5. Pursuant to the Sixth Amended and Restated Certificate of Incorporation of the Issuer, as amended (the "Certificate of Incorporation"), the shares of Preferred Stock are convertible, at the option of the holder, at any time into shares of Series A Common at initial conversion rates equal, (i) in the case of the Series B Preferred, the Series C Preferred and the Series E Preferred, to one share of Series A Common per share of Preferred Stock and (ii) in the case of the Series D Preferred, at an initial conversion rate equal to approximately 1.03 shares of Series A Common per share of Series D Preferred. The initial conversion rates have been adjusted as a result of a 1-for-11.04 reverse stock split of the Series A Common.
6. Pursuant to the Certificate of Incorporation, the shares of Series A Common reported herein are convertible, at the option of the holder, at any time into shares of Series B Common at an initial conversion rate equal to one share of Series A Common per share of Series B Common.
Remarks:
(7) The Reporting Persons are jointly filing this Form 3 pursuant to Rule 16a-3(j) under the Exchange Act. (8) Ronald Cami is signing on behalf of both Messrs. Bonderman and Coulter pursuant to the authorization and designation letters dated July 1, 2013, which were previously filed with the Securities and Exchange Commission.

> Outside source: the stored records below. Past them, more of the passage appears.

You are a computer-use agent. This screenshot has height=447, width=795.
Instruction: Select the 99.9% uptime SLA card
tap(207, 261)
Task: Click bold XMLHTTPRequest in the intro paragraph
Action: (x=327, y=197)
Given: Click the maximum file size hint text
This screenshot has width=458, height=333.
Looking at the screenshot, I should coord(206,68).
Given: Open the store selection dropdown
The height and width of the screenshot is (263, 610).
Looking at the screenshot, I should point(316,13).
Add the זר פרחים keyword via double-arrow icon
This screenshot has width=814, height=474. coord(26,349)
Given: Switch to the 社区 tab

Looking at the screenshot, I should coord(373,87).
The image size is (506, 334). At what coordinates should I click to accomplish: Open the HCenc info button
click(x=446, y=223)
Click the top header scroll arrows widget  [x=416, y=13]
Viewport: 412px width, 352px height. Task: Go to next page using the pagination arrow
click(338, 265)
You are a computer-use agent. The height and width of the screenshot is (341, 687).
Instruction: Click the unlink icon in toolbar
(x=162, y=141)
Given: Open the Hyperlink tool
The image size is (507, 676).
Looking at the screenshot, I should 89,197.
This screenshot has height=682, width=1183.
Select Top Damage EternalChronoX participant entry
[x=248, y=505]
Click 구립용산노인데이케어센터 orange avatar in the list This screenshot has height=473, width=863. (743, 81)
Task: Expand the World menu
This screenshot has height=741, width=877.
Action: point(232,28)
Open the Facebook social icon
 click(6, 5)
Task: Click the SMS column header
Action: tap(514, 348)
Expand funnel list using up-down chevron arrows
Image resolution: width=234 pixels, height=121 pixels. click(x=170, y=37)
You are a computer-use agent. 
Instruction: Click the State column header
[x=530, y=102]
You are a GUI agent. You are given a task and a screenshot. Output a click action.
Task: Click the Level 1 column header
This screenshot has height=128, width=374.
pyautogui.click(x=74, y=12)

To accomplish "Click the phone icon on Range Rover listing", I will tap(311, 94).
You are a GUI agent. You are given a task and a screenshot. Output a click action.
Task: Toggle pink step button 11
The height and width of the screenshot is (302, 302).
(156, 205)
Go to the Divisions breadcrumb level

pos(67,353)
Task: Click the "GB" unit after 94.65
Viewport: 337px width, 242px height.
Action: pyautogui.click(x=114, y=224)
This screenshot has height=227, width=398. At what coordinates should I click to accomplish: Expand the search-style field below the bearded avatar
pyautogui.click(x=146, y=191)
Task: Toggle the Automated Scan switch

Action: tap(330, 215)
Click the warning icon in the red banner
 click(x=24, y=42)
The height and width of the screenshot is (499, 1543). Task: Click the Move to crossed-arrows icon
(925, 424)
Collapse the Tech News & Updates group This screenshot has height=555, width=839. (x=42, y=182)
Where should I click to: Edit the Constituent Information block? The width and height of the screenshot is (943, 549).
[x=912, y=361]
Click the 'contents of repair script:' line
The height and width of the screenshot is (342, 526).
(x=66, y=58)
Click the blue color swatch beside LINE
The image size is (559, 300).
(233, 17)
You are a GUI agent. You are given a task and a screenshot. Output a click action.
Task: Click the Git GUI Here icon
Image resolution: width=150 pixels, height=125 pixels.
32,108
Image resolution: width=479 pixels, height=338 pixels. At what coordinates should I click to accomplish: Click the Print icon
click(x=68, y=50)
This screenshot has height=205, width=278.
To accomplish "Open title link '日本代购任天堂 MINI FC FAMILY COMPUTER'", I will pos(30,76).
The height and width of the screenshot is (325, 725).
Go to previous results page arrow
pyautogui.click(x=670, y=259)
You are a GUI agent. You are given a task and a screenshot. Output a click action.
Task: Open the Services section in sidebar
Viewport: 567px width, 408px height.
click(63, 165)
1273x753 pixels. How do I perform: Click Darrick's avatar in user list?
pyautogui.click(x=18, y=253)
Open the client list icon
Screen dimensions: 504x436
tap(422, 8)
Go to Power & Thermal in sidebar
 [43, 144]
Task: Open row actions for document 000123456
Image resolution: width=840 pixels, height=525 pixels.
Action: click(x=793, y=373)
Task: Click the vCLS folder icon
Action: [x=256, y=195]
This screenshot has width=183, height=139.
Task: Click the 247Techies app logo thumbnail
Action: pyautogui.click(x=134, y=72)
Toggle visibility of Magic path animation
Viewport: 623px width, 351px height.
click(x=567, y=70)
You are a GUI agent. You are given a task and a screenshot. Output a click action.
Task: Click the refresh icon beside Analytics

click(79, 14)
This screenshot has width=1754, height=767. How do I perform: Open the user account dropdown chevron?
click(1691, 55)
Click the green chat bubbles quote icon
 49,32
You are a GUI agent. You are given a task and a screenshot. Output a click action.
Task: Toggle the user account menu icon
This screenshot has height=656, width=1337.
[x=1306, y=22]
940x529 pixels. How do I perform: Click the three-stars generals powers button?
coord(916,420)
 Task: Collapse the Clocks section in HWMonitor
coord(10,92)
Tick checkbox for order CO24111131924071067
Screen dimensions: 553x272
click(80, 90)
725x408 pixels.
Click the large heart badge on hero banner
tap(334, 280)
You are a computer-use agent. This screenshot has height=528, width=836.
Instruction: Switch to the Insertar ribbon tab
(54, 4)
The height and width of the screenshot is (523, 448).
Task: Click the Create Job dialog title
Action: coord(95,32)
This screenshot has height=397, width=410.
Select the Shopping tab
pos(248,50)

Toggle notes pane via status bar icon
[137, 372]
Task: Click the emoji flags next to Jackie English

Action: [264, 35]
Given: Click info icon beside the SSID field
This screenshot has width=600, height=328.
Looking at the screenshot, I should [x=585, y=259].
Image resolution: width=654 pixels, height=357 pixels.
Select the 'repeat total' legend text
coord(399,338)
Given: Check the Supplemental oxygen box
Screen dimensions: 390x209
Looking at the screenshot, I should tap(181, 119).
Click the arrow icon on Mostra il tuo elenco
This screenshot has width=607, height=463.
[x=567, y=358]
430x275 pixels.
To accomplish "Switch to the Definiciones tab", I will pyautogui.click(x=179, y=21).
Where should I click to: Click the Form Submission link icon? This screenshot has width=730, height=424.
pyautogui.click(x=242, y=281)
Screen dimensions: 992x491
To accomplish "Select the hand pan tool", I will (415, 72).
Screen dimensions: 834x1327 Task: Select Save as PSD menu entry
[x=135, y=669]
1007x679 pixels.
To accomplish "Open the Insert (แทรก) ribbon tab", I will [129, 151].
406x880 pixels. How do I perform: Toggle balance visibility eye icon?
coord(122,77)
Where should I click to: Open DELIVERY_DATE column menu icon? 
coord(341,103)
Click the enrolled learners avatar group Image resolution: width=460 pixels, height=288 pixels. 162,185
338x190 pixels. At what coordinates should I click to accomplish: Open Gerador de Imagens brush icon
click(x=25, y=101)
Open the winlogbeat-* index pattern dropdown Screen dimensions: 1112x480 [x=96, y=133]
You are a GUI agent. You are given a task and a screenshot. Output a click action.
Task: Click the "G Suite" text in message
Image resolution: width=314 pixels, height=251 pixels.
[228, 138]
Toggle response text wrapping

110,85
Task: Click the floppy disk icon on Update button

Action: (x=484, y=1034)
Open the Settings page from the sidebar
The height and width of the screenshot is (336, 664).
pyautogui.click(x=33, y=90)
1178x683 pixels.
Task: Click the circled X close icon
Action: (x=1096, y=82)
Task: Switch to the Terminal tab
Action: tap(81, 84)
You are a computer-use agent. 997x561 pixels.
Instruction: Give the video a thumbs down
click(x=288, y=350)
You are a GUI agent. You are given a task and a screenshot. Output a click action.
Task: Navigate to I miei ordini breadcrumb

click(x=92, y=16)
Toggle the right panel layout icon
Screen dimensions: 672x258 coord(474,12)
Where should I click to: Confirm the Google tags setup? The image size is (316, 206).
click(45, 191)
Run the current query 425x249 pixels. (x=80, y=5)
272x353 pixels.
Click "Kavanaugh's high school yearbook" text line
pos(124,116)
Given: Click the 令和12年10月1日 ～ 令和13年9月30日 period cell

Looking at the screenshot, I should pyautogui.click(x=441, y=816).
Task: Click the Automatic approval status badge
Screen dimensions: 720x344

/s/ Ronald Cami, Vice President, TPG Group Holdings (SBS) Advisors, Inc. (7) 07/16/2014
/s/ Ronald Cami on behalf of David Bonderman (7)(8) 07/16/2014
/s/ Ronald Cami on behalf of James G. Coulter (7)(8) 07/16/2014
** Signature of Reporting Person Date
Reminder: Report on a separate line for each class of securities beneficially owned directly or indirectly.
* If the form is filed by more than one reporting person, see Instruction 5 (b)(v).
** Intentional misstatements or omissions of facts constitute Federal Criminal Violations See 18 U.S.C. 1001 and 15 U.S.C. 78ff(a).